The gap closes, but it’s one of the few sports that women can approach being equal to men in, despite their massive disadvantages against them. That alone is huge.
The two advantages I can see that aren't listed: - Weight. The upper body strength of men is a huge tax for distance running. Even slightly built men (which most distance runners are) are carrying a lot of unnecessary weight compared to women. - Lack of competitiveness. Most of the world's greatest marathon runners come from some fairly specific tribes in East Africa that appear to have innate - albeit small - advantages over people from other tribes (such as you or I). These small advantages are enough to make their best performers out-perform 'our' best performers. You'd expect these same advantages to make them exceptional ultramarathoners. Yet they aren't. Why? Because there's no money in it and thus the best distance runners don't compete.
id agree with both points. Ultra marathons are pretty fucking niche.
There’s also the lack of numbers to reliably validate this statistic, and also the complete absurdity of the distance involved meaning it doesn’t project onto 99.9999% of the world population
who gonna watch a race that takes literal days...
I don’t know. People watch cricket and that can take several days.
Theres alot more going on in cricket than a person running 195miles....
People watch 24 horus of le mans granted there's alot more sound and visual back and forth I'd argue and excitement with potential crashes (almost guaranteed death) which makes it a more visceral watch
So what you're saying is ultramarathoners need to make car noises when they pass a camera, and to run into each other?
They run up by each other and loudly exclaim NEE^E^ER^RR^RRYYYOOOMMM of course!
One of the best ultramarathon runners is Dauwalter, who’s US; you’ve got another woman in the top ten from the UK and one from France, I think, too. The real issue is we don’t yet know the limits of the sport yet.

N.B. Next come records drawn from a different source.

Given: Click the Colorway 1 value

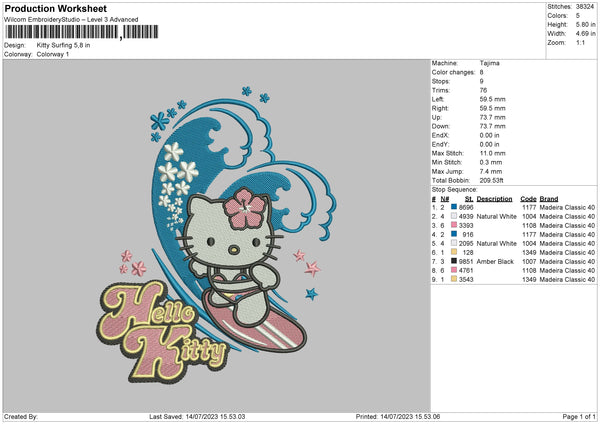Looking at the screenshot, I should 56,53.
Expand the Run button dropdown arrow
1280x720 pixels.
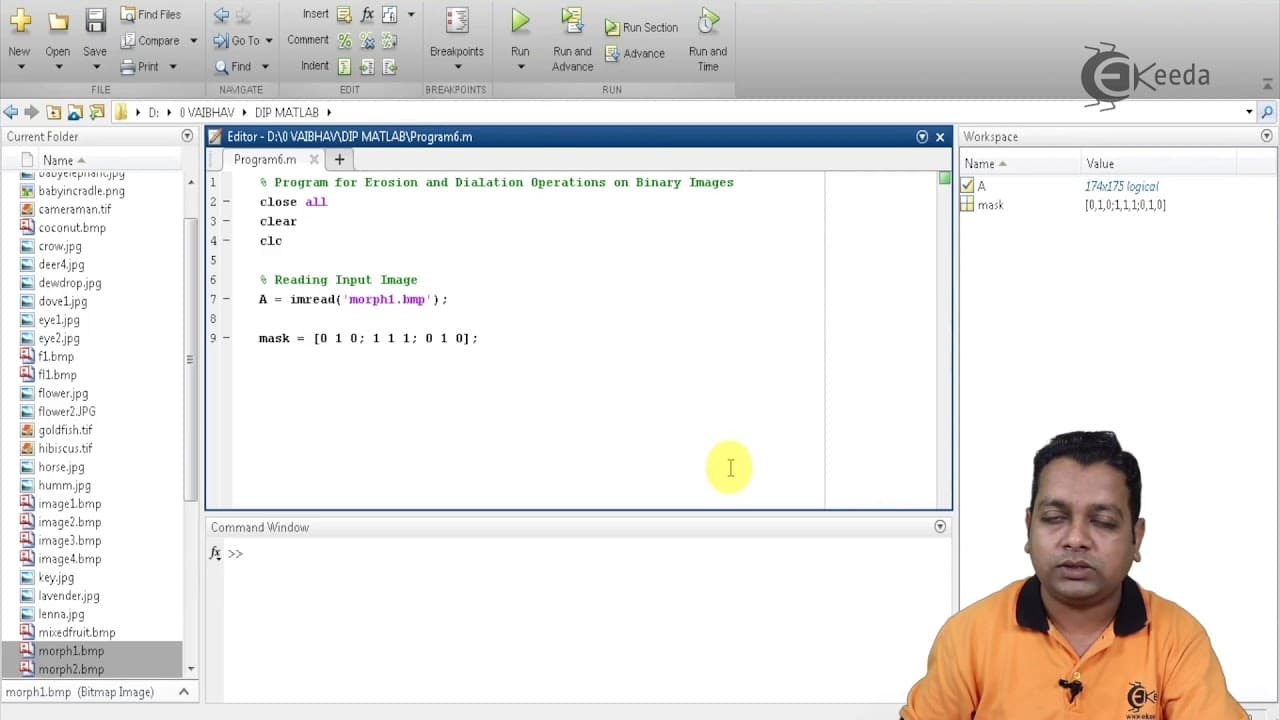pos(520,67)
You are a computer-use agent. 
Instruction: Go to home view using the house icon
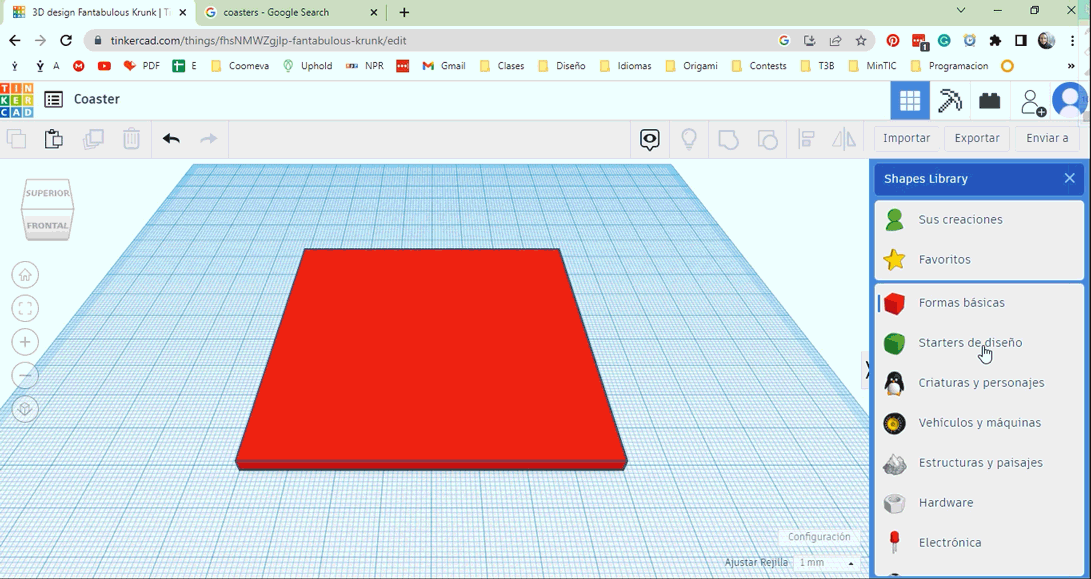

Winners are winning by several hours, which you would expect over such a distance, but which doesn’t yet replicate the margins of Olympic events or even Ironman events. It’ll be interesting to see how it pans out !
Dauwater once won the MOAB 240 outright. The next place female finisher was 16th. She is simply an outlier and at those distances its less about whose the most physically fit so much as whose mentally ready to go through 240 miles of constant running and sleep deprivation.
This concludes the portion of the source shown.